*** Opening Task material ***
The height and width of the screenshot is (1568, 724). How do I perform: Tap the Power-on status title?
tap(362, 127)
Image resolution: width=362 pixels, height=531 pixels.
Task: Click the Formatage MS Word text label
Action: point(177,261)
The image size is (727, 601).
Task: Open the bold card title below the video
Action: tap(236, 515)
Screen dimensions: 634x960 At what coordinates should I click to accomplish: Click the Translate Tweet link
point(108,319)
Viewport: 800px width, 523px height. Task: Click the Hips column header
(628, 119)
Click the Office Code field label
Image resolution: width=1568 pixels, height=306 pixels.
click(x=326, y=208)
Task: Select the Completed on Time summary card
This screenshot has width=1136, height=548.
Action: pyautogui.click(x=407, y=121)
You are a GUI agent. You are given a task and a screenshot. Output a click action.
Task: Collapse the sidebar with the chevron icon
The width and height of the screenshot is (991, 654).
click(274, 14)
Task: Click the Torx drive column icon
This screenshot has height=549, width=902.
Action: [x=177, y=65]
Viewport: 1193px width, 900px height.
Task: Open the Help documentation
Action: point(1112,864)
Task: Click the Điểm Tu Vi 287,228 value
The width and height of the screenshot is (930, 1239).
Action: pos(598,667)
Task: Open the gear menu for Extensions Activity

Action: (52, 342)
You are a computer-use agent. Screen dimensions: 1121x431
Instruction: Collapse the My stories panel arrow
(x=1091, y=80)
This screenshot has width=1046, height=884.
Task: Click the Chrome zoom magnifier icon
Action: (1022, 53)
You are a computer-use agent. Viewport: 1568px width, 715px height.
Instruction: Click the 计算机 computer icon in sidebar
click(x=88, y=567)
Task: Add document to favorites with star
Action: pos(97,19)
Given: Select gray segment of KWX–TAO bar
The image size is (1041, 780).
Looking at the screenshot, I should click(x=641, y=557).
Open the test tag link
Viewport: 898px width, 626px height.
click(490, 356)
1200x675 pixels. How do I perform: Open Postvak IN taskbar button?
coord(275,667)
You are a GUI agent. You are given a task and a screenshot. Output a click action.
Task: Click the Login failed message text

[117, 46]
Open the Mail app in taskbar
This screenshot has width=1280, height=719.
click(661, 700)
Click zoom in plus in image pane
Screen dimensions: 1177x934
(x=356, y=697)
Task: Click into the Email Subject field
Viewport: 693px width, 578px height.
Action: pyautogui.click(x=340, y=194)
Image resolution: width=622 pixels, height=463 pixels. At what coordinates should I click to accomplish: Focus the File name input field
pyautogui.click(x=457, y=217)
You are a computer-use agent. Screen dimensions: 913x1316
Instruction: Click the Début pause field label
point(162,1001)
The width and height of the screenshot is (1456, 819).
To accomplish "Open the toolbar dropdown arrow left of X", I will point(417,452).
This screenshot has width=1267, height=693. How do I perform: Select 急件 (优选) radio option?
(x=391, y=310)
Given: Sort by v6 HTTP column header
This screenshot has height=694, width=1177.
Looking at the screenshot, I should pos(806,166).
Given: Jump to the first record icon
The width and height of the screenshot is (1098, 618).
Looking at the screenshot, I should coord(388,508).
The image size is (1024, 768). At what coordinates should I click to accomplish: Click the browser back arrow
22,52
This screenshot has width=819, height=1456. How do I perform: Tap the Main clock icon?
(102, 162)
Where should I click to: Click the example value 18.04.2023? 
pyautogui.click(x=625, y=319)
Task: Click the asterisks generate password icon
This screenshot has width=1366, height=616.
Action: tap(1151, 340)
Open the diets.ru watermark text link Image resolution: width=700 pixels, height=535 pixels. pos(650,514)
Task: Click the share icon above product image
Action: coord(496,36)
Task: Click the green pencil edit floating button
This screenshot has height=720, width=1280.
*** Closing Task material ***
### What is being asked:
Could you write out, unchanged, the line with "1200x675 pixels. How" and every line after it in the data above?

### Completed exercise:
1200x675 pixels. How do I perform: Open Postvak IN taskbar button?
coord(275,667)
You are a GUI agent. You are given a task and a screenshot. Output a click action.
Task: Click the Login failed message text

[117, 46]
Open the Mail app in taskbar
This screenshot has width=1280, height=719.
click(661, 700)
Click zoom in plus in image pane
Screen dimensions: 1177x934
(x=356, y=697)
Task: Click into the Email Subject field
Viewport: 693px width, 578px height.
Action: pyautogui.click(x=340, y=194)
Image resolution: width=622 pixels, height=463 pixels. At what coordinates should I click to accomplish: Focus the File name input field
pyautogui.click(x=457, y=217)
You are a computer-use agent. Screen dimensions: 913x1316
Instruction: Click the Début pause field label
point(162,1001)
The width and height of the screenshot is (1456, 819).
To accomplish "Open the toolbar dropdown arrow left of X", I will point(417,452).
This screenshot has width=1267, height=693. How do I perform: Select 急件 (优选) radio option?
(x=391, y=310)
Given: Sort by v6 HTTP column header
This screenshot has height=694, width=1177.
Looking at the screenshot, I should pos(806,166).
Given: Jump to the first record icon
The width and height of the screenshot is (1098, 618).
Looking at the screenshot, I should coord(388,508).
The image size is (1024, 768). At what coordinates should I click to accomplish: Click the browser back arrow
22,52
This screenshot has width=819, height=1456. How do I perform: Tap the Main clock icon?
(102, 162)
Where should I click to: Click the example value 18.04.2023? 
pyautogui.click(x=625, y=319)
Task: Click the asterisks generate password icon
This screenshot has width=1366, height=616.
Action: tap(1151, 340)
Open the diets.ru watermark text link Image resolution: width=700 pixels, height=535 pixels. pos(650,514)
Task: Click the share icon above product image
Action: coord(496,36)
Task: Click the green pencil edit floating button
This screenshot has height=720, width=1280.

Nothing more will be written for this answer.